Say how many lines in the entries below have the word "Switch" in them, giving only the number.
----- Provided data
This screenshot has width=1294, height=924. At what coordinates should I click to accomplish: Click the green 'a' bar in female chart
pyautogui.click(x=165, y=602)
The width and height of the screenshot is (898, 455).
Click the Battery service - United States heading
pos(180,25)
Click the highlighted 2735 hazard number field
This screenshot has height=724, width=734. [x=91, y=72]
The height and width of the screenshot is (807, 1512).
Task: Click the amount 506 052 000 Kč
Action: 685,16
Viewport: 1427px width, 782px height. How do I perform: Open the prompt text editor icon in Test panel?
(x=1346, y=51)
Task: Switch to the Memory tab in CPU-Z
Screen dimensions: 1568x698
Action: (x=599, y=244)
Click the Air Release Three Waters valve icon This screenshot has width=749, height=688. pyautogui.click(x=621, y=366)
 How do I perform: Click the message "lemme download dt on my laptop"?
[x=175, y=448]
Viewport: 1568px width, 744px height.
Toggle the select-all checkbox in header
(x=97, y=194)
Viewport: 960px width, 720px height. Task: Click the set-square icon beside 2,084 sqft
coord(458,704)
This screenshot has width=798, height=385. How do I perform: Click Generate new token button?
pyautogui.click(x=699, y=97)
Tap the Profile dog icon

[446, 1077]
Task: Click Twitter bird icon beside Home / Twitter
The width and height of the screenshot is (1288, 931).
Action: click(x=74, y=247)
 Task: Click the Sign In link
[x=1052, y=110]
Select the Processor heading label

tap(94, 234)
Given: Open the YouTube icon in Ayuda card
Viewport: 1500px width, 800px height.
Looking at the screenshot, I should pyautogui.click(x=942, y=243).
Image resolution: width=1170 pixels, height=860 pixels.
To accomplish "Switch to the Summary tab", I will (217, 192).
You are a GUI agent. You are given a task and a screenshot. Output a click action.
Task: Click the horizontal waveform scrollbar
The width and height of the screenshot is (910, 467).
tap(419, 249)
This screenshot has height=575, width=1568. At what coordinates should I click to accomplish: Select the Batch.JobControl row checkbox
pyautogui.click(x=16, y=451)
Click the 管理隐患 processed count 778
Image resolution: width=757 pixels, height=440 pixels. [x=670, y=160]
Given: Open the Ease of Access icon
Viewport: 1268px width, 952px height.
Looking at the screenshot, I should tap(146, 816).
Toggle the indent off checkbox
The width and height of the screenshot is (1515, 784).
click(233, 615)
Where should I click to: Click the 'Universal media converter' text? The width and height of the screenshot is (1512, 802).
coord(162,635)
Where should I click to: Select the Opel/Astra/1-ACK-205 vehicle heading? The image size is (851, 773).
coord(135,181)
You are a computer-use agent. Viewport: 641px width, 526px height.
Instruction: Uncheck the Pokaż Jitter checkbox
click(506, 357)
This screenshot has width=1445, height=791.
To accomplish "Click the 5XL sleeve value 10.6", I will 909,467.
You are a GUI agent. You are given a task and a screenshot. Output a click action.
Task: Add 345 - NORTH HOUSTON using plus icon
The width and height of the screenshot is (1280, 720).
----------
Final answer: 2